ショウナンザナドゥはスタートを決めて3番手につけ、メンバー9位の35.2秒で上がって0.5秒差の4着。前走アルテミスSは6番手から差すレースで3着に負けたため、今回は先行策を取ったが、前半の流れが速くなって差し馬向きの展開になったことが堪えた。それでも最後までしぶとく伸びており地力は示した。松下厩舎は2頭出しだったが、人気がないビップデイジー(8人気)の方が激走した。

コートアリシアンは出遅れて後方2番手を進み、メンバー2位タイの34.4秒で上がって0.8秒差の6着。
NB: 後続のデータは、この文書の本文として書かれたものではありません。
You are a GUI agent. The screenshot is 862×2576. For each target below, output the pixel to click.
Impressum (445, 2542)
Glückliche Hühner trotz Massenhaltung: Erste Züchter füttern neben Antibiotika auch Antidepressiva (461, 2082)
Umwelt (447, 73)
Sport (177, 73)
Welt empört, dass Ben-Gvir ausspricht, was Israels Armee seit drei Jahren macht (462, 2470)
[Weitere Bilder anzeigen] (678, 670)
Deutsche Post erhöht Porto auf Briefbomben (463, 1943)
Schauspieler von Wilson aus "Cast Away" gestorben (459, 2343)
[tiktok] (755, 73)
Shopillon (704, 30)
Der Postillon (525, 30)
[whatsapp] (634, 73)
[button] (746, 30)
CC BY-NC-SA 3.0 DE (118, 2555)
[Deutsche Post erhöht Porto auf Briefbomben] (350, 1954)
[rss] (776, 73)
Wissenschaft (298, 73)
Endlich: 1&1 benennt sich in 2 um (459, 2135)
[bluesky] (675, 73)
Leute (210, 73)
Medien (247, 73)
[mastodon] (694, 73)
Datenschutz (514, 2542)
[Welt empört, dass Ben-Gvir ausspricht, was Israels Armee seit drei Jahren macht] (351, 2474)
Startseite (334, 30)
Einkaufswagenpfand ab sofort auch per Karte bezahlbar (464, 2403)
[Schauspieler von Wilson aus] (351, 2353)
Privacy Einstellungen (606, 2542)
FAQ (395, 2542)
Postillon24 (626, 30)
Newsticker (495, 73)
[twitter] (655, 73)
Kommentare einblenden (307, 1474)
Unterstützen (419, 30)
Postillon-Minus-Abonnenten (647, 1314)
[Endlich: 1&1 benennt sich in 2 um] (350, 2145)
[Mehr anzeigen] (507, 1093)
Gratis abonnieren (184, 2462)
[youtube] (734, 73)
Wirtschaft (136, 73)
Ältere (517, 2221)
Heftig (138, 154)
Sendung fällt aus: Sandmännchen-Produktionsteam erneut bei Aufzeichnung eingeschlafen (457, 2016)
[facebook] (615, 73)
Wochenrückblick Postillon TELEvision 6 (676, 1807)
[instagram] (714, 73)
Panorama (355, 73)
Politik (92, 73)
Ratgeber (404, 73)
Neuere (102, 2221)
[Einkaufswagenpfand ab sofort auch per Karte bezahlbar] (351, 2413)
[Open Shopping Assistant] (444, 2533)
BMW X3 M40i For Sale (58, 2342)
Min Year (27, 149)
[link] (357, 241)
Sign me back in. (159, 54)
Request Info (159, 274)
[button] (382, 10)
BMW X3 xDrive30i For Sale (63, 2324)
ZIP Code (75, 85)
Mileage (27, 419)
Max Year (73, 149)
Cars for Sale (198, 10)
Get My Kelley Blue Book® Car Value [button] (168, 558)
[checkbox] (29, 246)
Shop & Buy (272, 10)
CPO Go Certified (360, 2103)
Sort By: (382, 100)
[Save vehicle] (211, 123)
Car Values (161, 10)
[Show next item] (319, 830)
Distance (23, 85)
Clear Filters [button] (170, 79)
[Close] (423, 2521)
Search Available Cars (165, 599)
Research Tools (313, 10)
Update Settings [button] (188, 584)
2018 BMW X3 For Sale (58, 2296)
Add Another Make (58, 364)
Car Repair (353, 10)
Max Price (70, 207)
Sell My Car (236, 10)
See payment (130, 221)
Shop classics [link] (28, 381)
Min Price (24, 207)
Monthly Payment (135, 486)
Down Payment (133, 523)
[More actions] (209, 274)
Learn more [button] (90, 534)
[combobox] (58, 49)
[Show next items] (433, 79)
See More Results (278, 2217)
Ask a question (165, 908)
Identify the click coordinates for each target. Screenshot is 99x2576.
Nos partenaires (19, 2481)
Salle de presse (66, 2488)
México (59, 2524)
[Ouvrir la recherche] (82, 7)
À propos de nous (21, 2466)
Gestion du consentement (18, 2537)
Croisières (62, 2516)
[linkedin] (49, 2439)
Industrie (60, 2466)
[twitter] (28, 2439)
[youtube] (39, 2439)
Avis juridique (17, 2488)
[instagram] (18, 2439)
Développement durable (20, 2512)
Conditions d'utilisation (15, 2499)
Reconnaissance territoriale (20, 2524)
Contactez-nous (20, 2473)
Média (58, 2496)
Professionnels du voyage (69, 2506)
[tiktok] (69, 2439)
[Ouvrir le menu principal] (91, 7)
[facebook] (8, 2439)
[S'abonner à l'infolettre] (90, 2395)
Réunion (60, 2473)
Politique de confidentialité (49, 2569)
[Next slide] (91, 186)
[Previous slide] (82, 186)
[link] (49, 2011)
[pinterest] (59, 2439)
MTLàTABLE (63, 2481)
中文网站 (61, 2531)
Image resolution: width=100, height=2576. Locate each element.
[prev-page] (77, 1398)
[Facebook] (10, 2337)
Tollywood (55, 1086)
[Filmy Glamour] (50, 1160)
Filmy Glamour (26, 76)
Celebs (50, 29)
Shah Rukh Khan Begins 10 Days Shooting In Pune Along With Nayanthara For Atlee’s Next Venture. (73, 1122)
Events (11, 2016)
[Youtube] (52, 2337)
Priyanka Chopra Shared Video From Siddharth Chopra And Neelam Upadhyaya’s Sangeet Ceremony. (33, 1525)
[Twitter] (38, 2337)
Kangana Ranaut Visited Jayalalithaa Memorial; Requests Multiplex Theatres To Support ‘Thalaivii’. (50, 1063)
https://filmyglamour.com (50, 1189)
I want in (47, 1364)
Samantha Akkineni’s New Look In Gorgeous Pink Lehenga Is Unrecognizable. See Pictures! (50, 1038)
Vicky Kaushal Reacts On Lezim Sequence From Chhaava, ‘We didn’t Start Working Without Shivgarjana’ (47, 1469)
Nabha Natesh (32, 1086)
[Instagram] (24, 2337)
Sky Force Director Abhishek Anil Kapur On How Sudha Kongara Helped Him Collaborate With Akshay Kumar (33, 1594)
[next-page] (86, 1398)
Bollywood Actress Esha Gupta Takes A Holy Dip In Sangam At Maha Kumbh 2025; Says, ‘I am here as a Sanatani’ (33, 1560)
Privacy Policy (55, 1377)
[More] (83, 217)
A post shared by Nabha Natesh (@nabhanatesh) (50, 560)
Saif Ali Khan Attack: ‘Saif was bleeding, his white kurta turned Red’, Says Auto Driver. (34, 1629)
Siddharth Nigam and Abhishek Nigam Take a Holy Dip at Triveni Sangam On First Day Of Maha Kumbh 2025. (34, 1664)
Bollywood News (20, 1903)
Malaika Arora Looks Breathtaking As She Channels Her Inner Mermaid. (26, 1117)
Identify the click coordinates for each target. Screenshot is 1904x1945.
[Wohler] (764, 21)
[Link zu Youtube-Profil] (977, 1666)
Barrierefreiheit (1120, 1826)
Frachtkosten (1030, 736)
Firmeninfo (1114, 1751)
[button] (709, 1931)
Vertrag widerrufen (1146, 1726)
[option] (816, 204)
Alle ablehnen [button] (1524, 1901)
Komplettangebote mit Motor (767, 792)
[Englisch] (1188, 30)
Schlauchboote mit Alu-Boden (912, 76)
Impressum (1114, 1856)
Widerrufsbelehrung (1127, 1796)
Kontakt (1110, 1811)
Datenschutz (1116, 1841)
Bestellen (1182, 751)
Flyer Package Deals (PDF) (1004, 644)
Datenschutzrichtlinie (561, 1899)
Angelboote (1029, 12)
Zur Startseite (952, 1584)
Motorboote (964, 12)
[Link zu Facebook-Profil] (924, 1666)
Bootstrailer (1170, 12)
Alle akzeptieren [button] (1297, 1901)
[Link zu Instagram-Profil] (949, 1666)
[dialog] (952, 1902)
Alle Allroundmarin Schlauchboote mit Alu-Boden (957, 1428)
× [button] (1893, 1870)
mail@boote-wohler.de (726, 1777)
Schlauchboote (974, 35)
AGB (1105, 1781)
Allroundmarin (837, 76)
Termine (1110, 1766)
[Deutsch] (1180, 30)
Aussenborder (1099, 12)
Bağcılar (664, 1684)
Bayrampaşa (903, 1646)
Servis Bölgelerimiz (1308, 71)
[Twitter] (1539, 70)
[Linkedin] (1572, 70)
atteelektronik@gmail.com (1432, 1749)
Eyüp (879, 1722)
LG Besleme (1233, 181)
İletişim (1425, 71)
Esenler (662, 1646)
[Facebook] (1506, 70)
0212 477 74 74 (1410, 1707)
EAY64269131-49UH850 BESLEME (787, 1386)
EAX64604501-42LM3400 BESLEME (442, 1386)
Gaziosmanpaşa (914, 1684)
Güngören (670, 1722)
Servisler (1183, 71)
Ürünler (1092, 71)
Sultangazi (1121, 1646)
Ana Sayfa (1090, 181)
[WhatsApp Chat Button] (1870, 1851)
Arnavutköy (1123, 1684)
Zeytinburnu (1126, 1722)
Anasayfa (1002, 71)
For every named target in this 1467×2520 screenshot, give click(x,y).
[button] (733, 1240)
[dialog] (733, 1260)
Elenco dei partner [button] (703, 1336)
直線で最内から外に出しながら追い、前が詰まったため、荒れた内に切れ替えたが伸び切れなかった。2位の上がりを繰り出しているだけに中団あたりにつければ、馬券圏内があったかもしれない。戸崎騎手は関西圏の重賞では位置取りが悪くなり、ろくでもない負け方をすることが非常に多い。

ブラウンラチェットは11番手から全く伸びず1.7秒差の16着。前走アルテミスSを勝って1番人気に支持されたが、全く見せ場がなかった。初の右回り、荒れたタフな馬場、これまで経験のない速い流れが影響したのだろう。馬体が12キロ減ったこともマイナスだった。手塚厩舎のキズナ産駒でフォーエバーヤングの半妹。馬体が大きく減ったため、今後は放牧に出して桜花賞に直行することになりそうだ。